» Task goal: Return every one of the records below, line for line, with no changes.

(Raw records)

::::

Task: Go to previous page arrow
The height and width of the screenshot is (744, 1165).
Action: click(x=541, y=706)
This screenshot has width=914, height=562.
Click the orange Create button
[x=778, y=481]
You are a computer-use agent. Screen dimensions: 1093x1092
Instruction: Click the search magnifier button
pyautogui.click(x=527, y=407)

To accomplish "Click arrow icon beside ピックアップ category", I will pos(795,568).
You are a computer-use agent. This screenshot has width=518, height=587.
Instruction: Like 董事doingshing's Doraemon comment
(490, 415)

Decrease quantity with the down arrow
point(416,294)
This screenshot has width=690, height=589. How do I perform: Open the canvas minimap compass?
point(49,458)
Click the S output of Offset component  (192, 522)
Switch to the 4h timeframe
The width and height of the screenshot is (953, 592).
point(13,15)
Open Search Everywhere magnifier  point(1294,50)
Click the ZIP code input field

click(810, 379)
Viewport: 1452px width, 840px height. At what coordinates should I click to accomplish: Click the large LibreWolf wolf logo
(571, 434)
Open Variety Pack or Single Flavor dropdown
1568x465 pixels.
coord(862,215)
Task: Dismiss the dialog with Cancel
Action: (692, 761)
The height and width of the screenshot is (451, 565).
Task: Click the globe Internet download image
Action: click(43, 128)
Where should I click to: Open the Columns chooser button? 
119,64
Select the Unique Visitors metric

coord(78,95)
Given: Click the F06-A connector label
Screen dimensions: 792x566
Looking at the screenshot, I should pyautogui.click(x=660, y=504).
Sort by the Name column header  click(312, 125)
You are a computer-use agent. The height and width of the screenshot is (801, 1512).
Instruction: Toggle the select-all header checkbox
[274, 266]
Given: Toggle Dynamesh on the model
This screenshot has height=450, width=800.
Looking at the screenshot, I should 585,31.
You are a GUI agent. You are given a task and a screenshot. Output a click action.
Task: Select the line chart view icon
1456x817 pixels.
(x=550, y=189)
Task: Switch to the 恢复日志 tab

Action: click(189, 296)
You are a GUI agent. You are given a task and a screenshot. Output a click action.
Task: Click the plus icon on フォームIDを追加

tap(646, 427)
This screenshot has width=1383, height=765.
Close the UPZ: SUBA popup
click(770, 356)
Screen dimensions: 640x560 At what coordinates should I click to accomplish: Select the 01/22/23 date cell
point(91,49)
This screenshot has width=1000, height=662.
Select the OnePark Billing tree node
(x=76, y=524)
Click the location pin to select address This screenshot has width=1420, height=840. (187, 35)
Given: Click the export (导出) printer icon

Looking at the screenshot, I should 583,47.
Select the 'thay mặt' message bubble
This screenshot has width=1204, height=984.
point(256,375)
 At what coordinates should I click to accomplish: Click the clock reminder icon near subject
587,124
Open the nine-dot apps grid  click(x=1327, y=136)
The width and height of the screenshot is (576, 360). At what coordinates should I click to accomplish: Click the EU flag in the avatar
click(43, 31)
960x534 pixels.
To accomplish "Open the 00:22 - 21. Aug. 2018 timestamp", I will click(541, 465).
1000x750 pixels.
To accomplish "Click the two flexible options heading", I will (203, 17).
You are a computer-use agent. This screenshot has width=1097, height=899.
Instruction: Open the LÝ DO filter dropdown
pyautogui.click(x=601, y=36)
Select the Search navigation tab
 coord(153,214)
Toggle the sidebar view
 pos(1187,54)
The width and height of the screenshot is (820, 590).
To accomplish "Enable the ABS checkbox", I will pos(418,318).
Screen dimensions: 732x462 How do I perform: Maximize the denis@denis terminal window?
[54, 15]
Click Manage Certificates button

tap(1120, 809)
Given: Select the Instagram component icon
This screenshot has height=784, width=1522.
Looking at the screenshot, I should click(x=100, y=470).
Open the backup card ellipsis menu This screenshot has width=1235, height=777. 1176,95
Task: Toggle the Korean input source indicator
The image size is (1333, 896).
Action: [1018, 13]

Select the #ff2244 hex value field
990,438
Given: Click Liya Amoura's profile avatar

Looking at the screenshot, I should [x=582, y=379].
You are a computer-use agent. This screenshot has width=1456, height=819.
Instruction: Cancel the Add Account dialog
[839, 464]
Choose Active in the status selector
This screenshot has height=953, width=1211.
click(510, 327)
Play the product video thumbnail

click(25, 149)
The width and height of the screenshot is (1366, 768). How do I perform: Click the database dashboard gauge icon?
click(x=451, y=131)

::::

» Exercise result:
Task: Go to previous page arrow
The height and width of the screenshot is (744, 1165).
Action: click(x=541, y=706)
This screenshot has width=914, height=562.
Click the orange Create button
[x=778, y=481]
You are a computer-use agent. Screen dimensions: 1093x1092
Instruction: Click the search magnifier button
pyautogui.click(x=527, y=407)

To accomplish "Click arrow icon beside ピックアップ category", I will pos(795,568).
You are a computer-use agent. This screenshot has width=518, height=587.
Instruction: Like 董事doingshing's Doraemon comment
(490, 415)

Decrease quantity with the down arrow
point(416,294)
This screenshot has width=690, height=589. How do I perform: Open the canvas minimap compass?
point(49,458)
Click the S output of Offset component  (192, 522)
Switch to the 4h timeframe
The width and height of the screenshot is (953, 592).
point(13,15)
Open Search Everywhere magnifier  point(1294,50)
Click the ZIP code input field

click(810, 379)
Viewport: 1452px width, 840px height. At what coordinates should I click to accomplish: Click the large LibreWolf wolf logo
(571, 434)
Open Variety Pack or Single Flavor dropdown
1568x465 pixels.
coord(862,215)
Task: Dismiss the dialog with Cancel
Action: (692, 761)
The height and width of the screenshot is (451, 565).
Task: Click the globe Internet download image
Action: click(43, 128)
Where should I click to: Open the Columns chooser button? 
119,64
Select the Unique Visitors metric

coord(78,95)
Given: Click the F06-A connector label
Screen dimensions: 792x566
Looking at the screenshot, I should pyautogui.click(x=660, y=504).
Sort by the Name column header  click(312, 125)
You are a computer-use agent. The height and width of the screenshot is (801, 1512).
Instruction: Toggle the select-all header checkbox
[274, 266]
Given: Toggle Dynamesh on the model
This screenshot has height=450, width=800.
Looking at the screenshot, I should 585,31.
You are a GUI agent. You are given a task and a screenshot. Output a click action.
Task: Select the line chart view icon
1456x817 pixels.
(x=550, y=189)
Task: Switch to the 恢复日志 tab

Action: click(189, 296)
You are a GUI agent. You are given a task and a screenshot. Output a click action.
Task: Click the plus icon on フォームIDを追加

tap(646, 427)
This screenshot has width=1383, height=765.
Close the UPZ: SUBA popup
click(770, 356)
Screen dimensions: 640x560 At what coordinates should I click to accomplish: Select the 01/22/23 date cell
point(91,49)
This screenshot has width=1000, height=662.
Select the OnePark Billing tree node
(x=76, y=524)
Click the location pin to select address This screenshot has width=1420, height=840. (187, 35)
Given: Click the export (导出) printer icon

Looking at the screenshot, I should 583,47.
Select the 'thay mặt' message bubble
This screenshot has width=1204, height=984.
point(256,375)
 At what coordinates should I click to accomplish: Click the clock reminder icon near subject
587,124
Open the nine-dot apps grid  click(x=1327, y=136)
The width and height of the screenshot is (576, 360). At what coordinates should I click to accomplish: Click the EU flag in the avatar
click(43, 31)
960x534 pixels.
To accomplish "Open the 00:22 - 21. Aug. 2018 timestamp", I will click(541, 465).
1000x750 pixels.
To accomplish "Click the two flexible options heading", I will (203, 17).
You are a computer-use agent. This screenshot has width=1097, height=899.
Instruction: Open the LÝ DO filter dropdown
pyautogui.click(x=601, y=36)
Select the Search navigation tab
 coord(153,214)
Toggle the sidebar view
 pos(1187,54)
The width and height of the screenshot is (820, 590).
To accomplish "Enable the ABS checkbox", I will pos(418,318).
Screen dimensions: 732x462 How do I perform: Maximize the denis@denis terminal window?
[54, 15]
Click Manage Certificates button

tap(1120, 809)
Given: Select the Instagram component icon
This screenshot has height=784, width=1522.
Looking at the screenshot, I should click(x=100, y=470).
Open the backup card ellipsis menu This screenshot has width=1235, height=777. 1176,95
Task: Toggle the Korean input source indicator
The image size is (1333, 896).
Action: [1018, 13]

Select the #ff2244 hex value field
990,438
Given: Click Liya Amoura's profile avatar

Looking at the screenshot, I should [x=582, y=379].
You are a computer-use agent. This screenshot has width=1456, height=819.
Instruction: Cancel the Add Account dialog
[839, 464]
Choose Active in the status selector
This screenshot has height=953, width=1211.
click(510, 327)
Play the product video thumbnail

click(25, 149)
The width and height of the screenshot is (1366, 768). How do I perform: Click the database dashboard gauge icon?
click(x=451, y=131)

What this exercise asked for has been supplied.